开源容器安全工具 Kubescape 的 GitHub Actions 工作流中被发现存在潜在的脚本注入漏洞（INJ-001），尽管自动化渗透测试代理将其原始严重性标记为“高危”，但后续验证却将其降级为“低危”，这一过程揭示了开源项目安全评估中的关键盲点。该漏洞涉及对 `github.refname` 等不可信输入的处理，理论上可能允许攻击者通过注入恶意命令来破坏 CI/CD 流水线。然而，验证结果表明，所有报告的注入点要么位于未使用的复合操作中（如 `tag-action` 在仓库中无调用者），要么依赖于未定义的环境变量（如 `DOCKERCMD` 从未被设置），导致实际可被利用的攻击路径并不存在。

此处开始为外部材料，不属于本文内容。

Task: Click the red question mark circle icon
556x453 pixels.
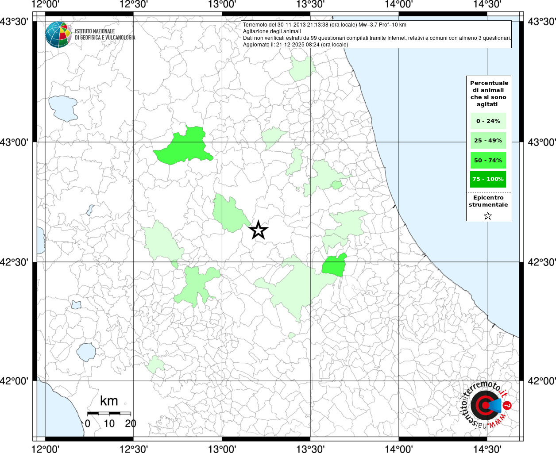Action: 508,405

此次发现的核心在于 `slashben/kubescape` 仓库的 GitHub Actions 配置。漏洞模式符合 OWASP CI/CD 安全风险 CICD-SEC-1，即“管道中的不安全配置”。具体而言，工作流中某些步骤直接使用了来自 GitHub 上下文的动态输入（如 `github.refname`）来构建 shell 命令，而未进行充分的净化或验证。自动化安全扫描工具将其标记为高风险，正是基于这种常见的危险模式。然而，深入分析发现，这些潜在的注入点在实际工作流执行中并未被激活或传递有效载荷，使得漏洞在现有代码状态下无法被外部贡献者成功利用。

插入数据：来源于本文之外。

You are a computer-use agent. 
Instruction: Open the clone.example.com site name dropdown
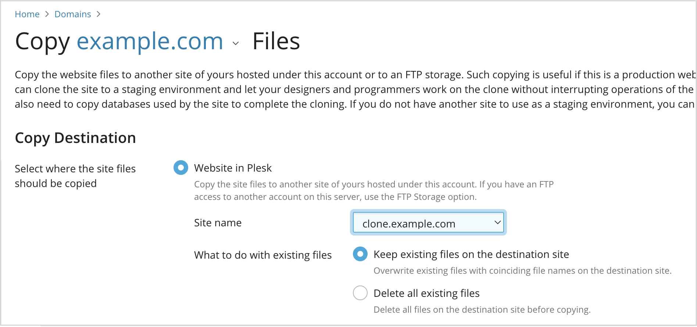(x=428, y=223)
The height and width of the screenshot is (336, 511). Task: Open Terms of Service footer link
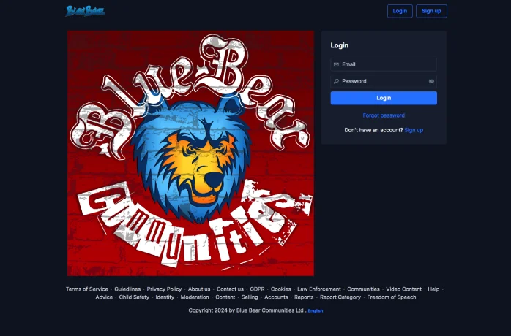(x=87, y=289)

这一事件突显了自动化安全工具在复杂 CI/CD 环境中的局限性：它们能有效识别危险模式，但可能无法准确评估上下文依赖和实际可触发性。对于 Kubescape 这样一个以安全为核心卖点的项目而言，任何与安全相关的代码瑕疵，无论是否可立即利用，都可能影响其声誉和用户信任。虽然当前评估认为风险较低，但该模式的存在本身就是一个警示，提示维护者需要审查所有工作流中对用户可控输入的使用，并建立更严格的代码审查与安全测试流程，以防未来代码变更无意中激活这些沉睡的漏洞。